Early Methodists pioneered symmetric-key cryptography
A follow-up to this post:
Early Methodism depended on making journals as a spiritual discipline. One would write about spiritual highs and lows, joys and concerns, struggles and sins. It’s a method that works well in therapeutic psychology: journal your life and look for patterns of problematic behavior.
Within Wesley’s method, the holy clubs shared their journals with each other. By handing over a journal to a trusted club member, you could get a viewpoint outside yourself as well as an accountability that depends on having trusted peers. This method has parallel to contemporary fitness schemes: write down everything you eat, write down every exercise you do and hand that journal over to a trainer, coach or partner for the sake of the accountability.
Unlike weight loss journals, spiritual journals contain exceptionally personal and private information. As was recently shown in Charles Wesley’s journal, the early Methodists often write in code to keep personal spiritual struggles private, as they should be. Each club member seems to have known the key to decrypting other journals so that members and only members could read them and offer counsel and advice to one another.

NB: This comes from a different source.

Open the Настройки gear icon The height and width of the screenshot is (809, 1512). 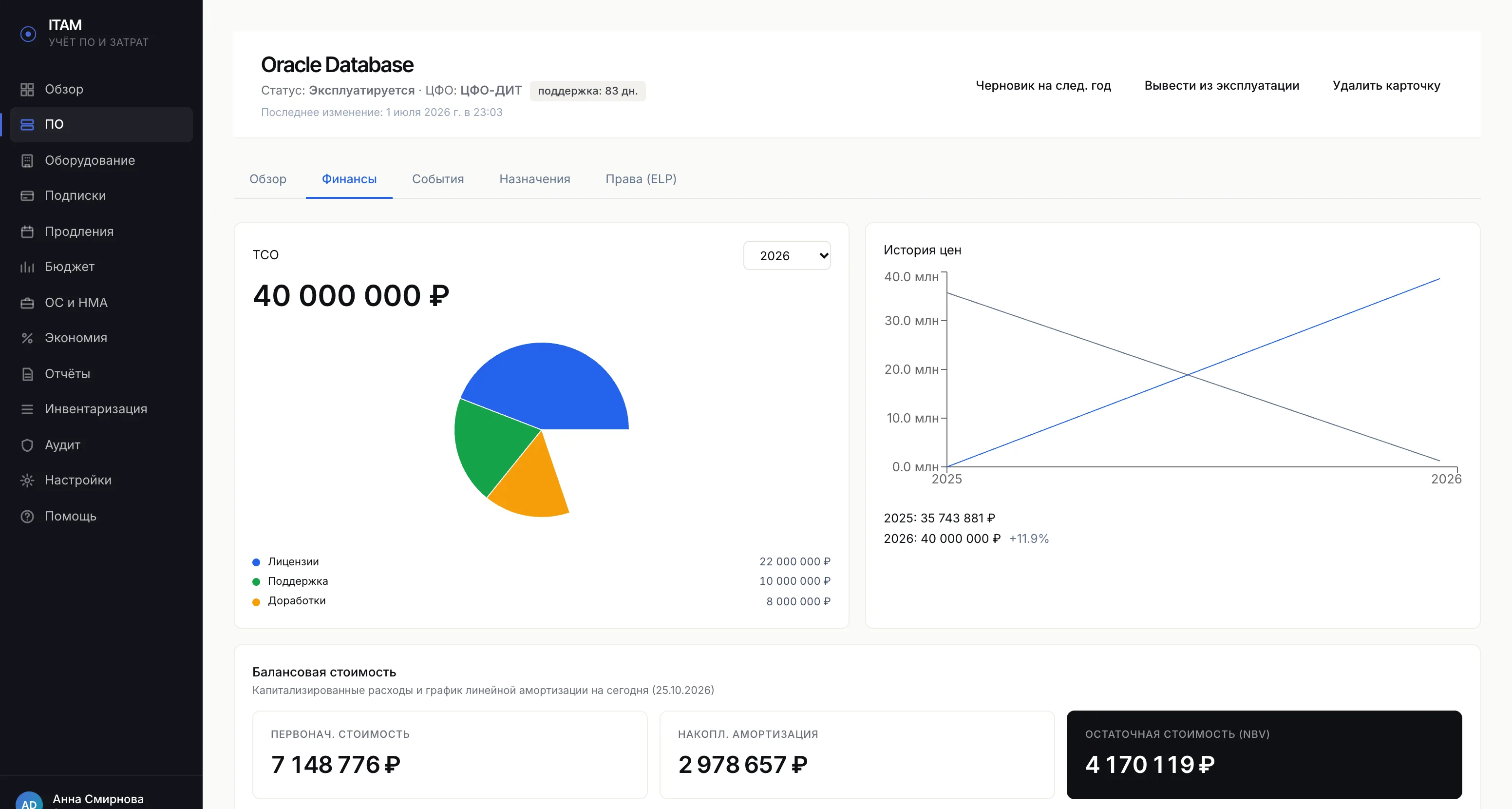tap(27, 480)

This informative LiveJournal entry has a good summary of the Methodist method, with information about the encrypted journals:
1) Continuous Diaries
The significance of this “Method of Holiness” is that the diary served as a tool for self examination, and included blessings, sins, detailed accounts of daily activities, books read, conversations with other Methodists, means of grace observed, including prayer time, and devotions, including an intensity gauge for many of the entries. Every hour of the day the Oxford Methodist would update the diary.
2) Comparing Diaries
The Oxford Methodists did not stop with keeping a continuous religious diary. To put oneself on a path to greater holiness they would compare and evaluate each others diaries. A secret code prohibited outsiders from understanding the diaries, insuring privacy, so the only people who could participate in the diary swapping were the Methodists. The significance of this method of holiness is sharing diaries provided the Oxford Methodist with a high degree of accountability.
This book has excerpts of journals, still showing that fellow club members’ names were obfuscated in the journals.

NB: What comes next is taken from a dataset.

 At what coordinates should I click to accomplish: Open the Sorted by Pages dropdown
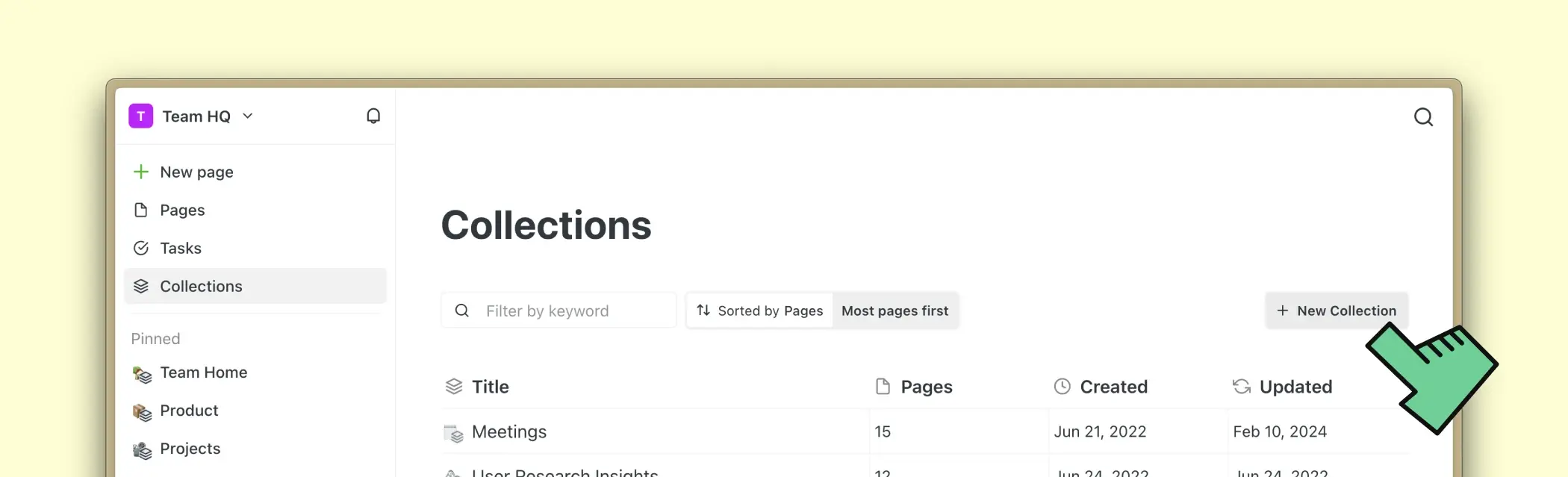pyautogui.click(x=760, y=311)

Presently, we would call this system symmetric-key cryptography. The interpretive key is a “shared secret” between Methodists and no one else. I can’t think of examples of shared-key cryptography older than the 18th century, so this may be the pioneering time for this technology.
Who would have thought that for all of Phil Zimmerman’s work in public-key cryptography, most of the fundamentals had been set for over two hundred years?